List All Pages Belonging to an Agent Using CustomGPT.ai RAG API’s Python SDK – A How-To Guide

Learn how to fetch all pages indexed in your CustomGPT project via the CustomGPT RAG APIs Python SDK implementation. In this guide, we show you how to retrieve a complete list of pages (whether they came from uploaded files or crawled URLs) that belong to a specific CustomGPT project. List all pages to verify that your bot has ingested all the content you provided and to build features like a content index or source list for your chatbot.

As a prerequisite, check out Getting Started with CustomGPT.ai for New Developers to ensure you have your API key and environment ready to go.
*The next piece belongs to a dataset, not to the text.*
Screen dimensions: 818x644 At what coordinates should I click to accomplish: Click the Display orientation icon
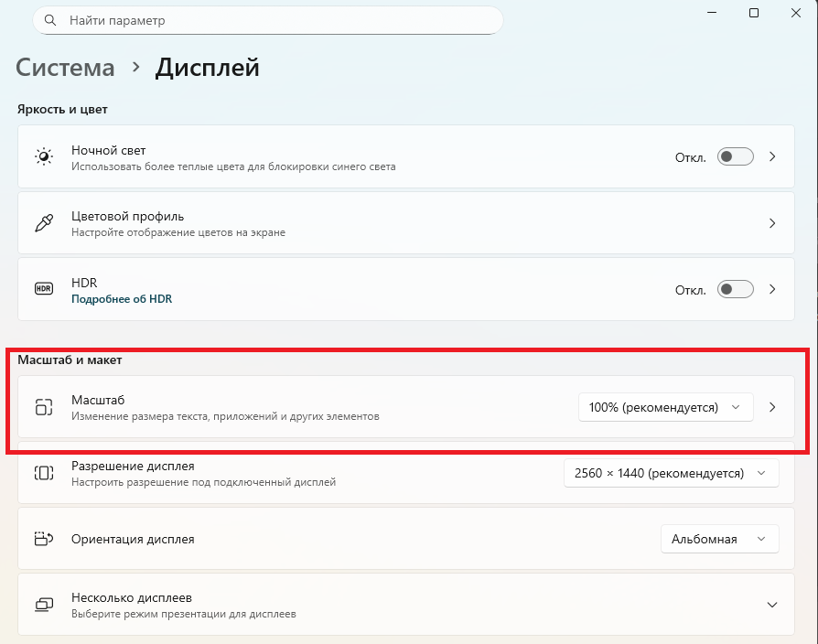pyautogui.click(x=44, y=539)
Notebook Link: CustomGPT Cookbook – SDK_List_all_pages_belonging_to_a_project.ipynb

Introduction

In this tutorial, we’ll walk through listing all pages of a CustomGPT project using the Python SDK. Every CustomGPT project (chatbot) is backed by one or more knowledge sources – these can be documents you uploaded, web pages fetched via a sitemap, or other data sources. Each source gets broken down into “pages” in the CustomGPT system. For example, if you uploaded 3 PDF files and added 2 webpages, you’d have 5 pages in your project.

Being able to get a list of all these pages programmatically is useful. You might want to:

  • Audit which pages are included in your bot’s knowledge base.
  • Display the list of sources in a UI (perhaps to let users know what the bot knows or to show citations).
  • Check the status of each page (indexed successfully or not).
  • Remove or update specific pages via other API calls.

This guide will show how to use CustomGPT.Page.list() to retrieve all page entries for a given project.

Prerequisites

  • CustomGPT API Key – Your API key for authentication, with access to the project whose pages you want to list.
  • CustomGPT Python SDK – Ensure customgpt-client is installed. We’ll use its Page listing function.
  • Project ID – The identifier of the project (agent) whose pages you want. If you don’t have one yet, we’ll create a sample project.
  • Python environment – Google Colab, Jupyter, or any Python environment to run the code.

Step-by-Step Guide

Let’s retrieve list of all pages belonging to a project step by step:

  1. Install and initialize the SDK. Start by installing the CustomGPT client and setting your API key:
!pip install customgpt-client

from customgpt_client import CustomGPT

CustomGPT.api_key = "YOUR_API_TOKEN"

Get API keys

To get your API key, there are two ways:

Method 1 – Via Agent

  1. Agent > All Agents.
  2. Select your agent and go to deploy, click on the API key section and create an API. 

Method 2 – Via Profile section.

  1. Go to profile (top right corner of your screen)
  2. Click on My Profile
  3. You will see the screen something like this (below screenshot). Here you can click on “Create API key”, give it a name and copy the key.

Please save this secret key somewhere safe and accessible. For security reasons, You won’t be able to view it again through your CustomGPT.ai account. If you lose this secret key, you’ll need to generate a new one.

  1. Replace the API token with your actual key. This gives us access to the CustomGPT SDK functions.
  2. Create or identify a project. You need a project with some pages to list. If you already have a project, note its project_id and skip to the next step. Otherwise, let’s create an example project and add content to it so we have pages to list. For demonstration, we will create a project by uploading a small text file:
from google.colab import files

from customgpt_client.types import File

# Create a new project (initially empty)

project_name = "Example ChatBot using File"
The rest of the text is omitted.